三ツ星


97/06/01

★★★ 素人さんたちのホームページ

最初だから、今現在のインターネット状況について書こうと思う。今や無数のホームページがネット上に存在することは言うまでもないが、しかしこれってすごいことじゃありません? (て、いきなりですます調になってしまったが)

何をもって玄人さんと素人さんとを分けるのかというと、この場合は本来、情報を発信しなくても誰も困らないし、世間の人が興味もほとんど無いページをつくっている人たちのことだ。当然、このホームページもそれに含まれる。

僕は昔、ビデオレンタルが出現し大衆化したときに、うちの劇団員にこう言ったことがある。

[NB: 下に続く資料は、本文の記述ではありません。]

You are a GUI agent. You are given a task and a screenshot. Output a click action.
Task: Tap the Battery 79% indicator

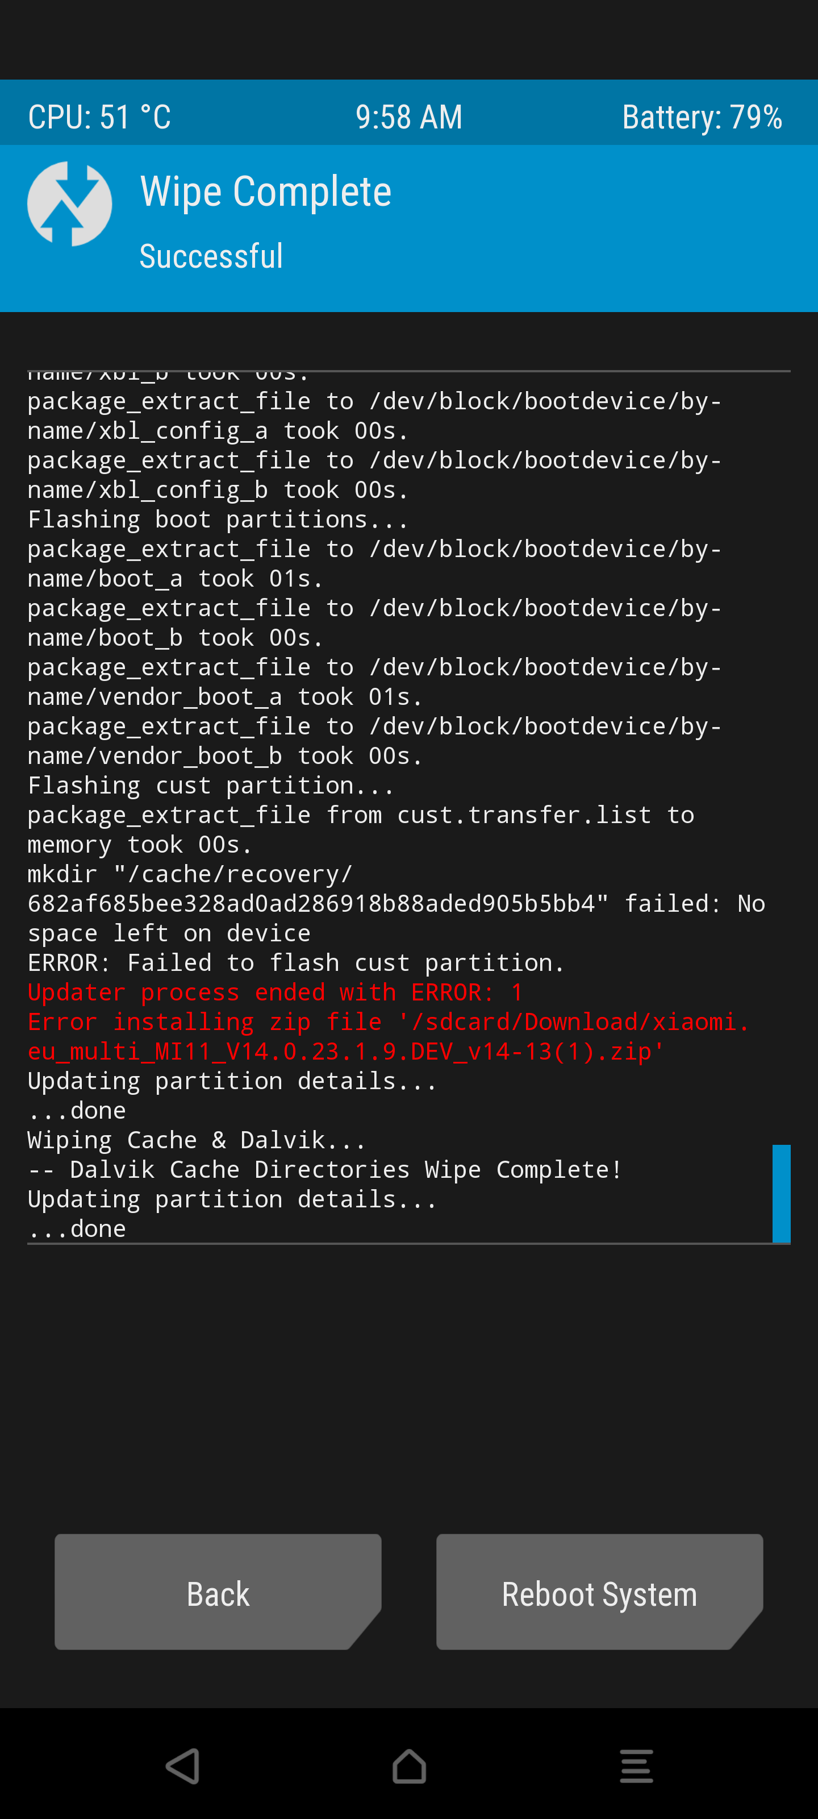tap(702, 117)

「映画を観るために映画館に足を運ぶ人たちは、基本的に映画が好きだからだが、ビデオで気軽に話題作が観られるようになると、猫もしゃくしも映画にふれることになる。と言うことは大衆が今まで以上に創作物語に触れる機会が増えたわけだ。すると必然的に目がこえてくることになる。そうなった場合、我々送り手としてはその大衆以上に感性を向上させなければ負けてしまう」

これは、当然送り手としては負う義務であろう。これを現在のインターネット状況(パソコンの大衆化でもいいけど)に当てはめてみると今が見えることになる。

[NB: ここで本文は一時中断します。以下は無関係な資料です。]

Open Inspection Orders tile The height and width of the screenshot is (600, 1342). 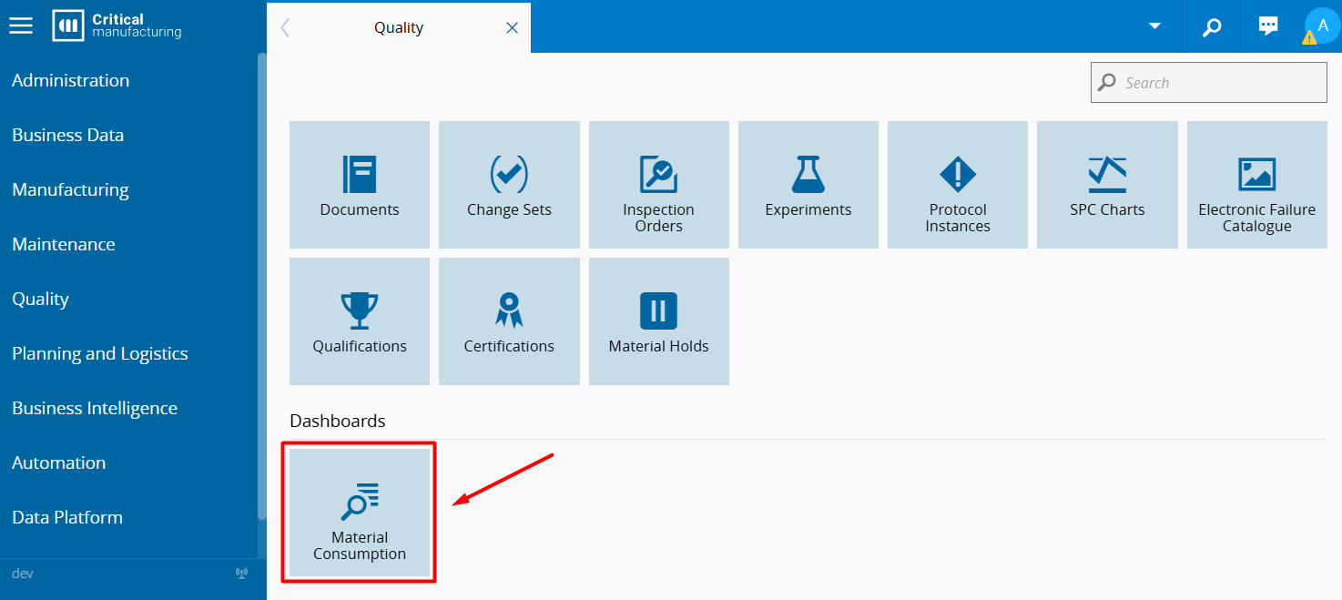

だって、ただの人がパソコンでホームページを作って世間に公開してるんでっせ。その人たちのほとんどは、今までに表現者として何もしたことがなかったんでしょ? 確かにくそみたいなものは多いけど(自分のことは棚に上げるね)これだけ大勢の人たちにこんなことされたら、こっちだってやるしかないじゃん。

今年、DENGEKI戦隊 P.I.Pスパイラルに改名したのも、こんな状況に取り囲まれたうちの劇団の決意のあかしだったりする。

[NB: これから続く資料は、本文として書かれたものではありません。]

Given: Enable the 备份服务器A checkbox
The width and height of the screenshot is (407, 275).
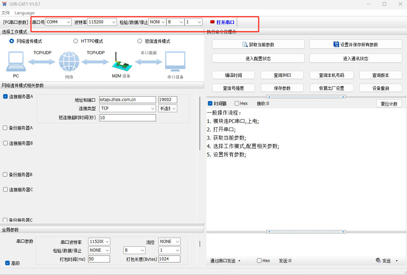Looking at the screenshot, I should (x=5, y=128).
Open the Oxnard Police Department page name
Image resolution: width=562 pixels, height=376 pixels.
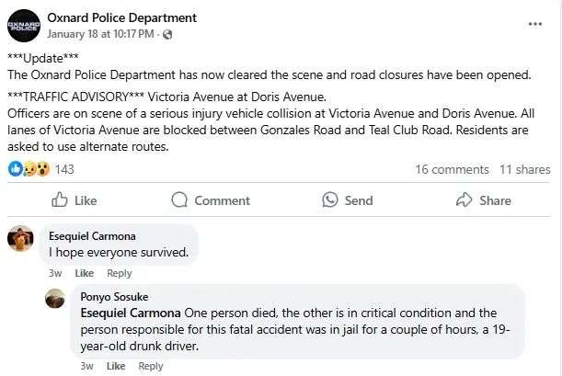pyautogui.click(x=121, y=17)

DENGEKIとは電劇のことで電脳劇団の略。そして伝劇という意味もあり、演劇ともかけている。とにかく、くそホームページと言われないように精進するしかない。

我々、表現者は常に表現媒体に敏感でなければならないからだ。その点、劇団沸騰100℃は素晴らしい。もうとっくの昔に電脳空間に殴り込みをかけていた。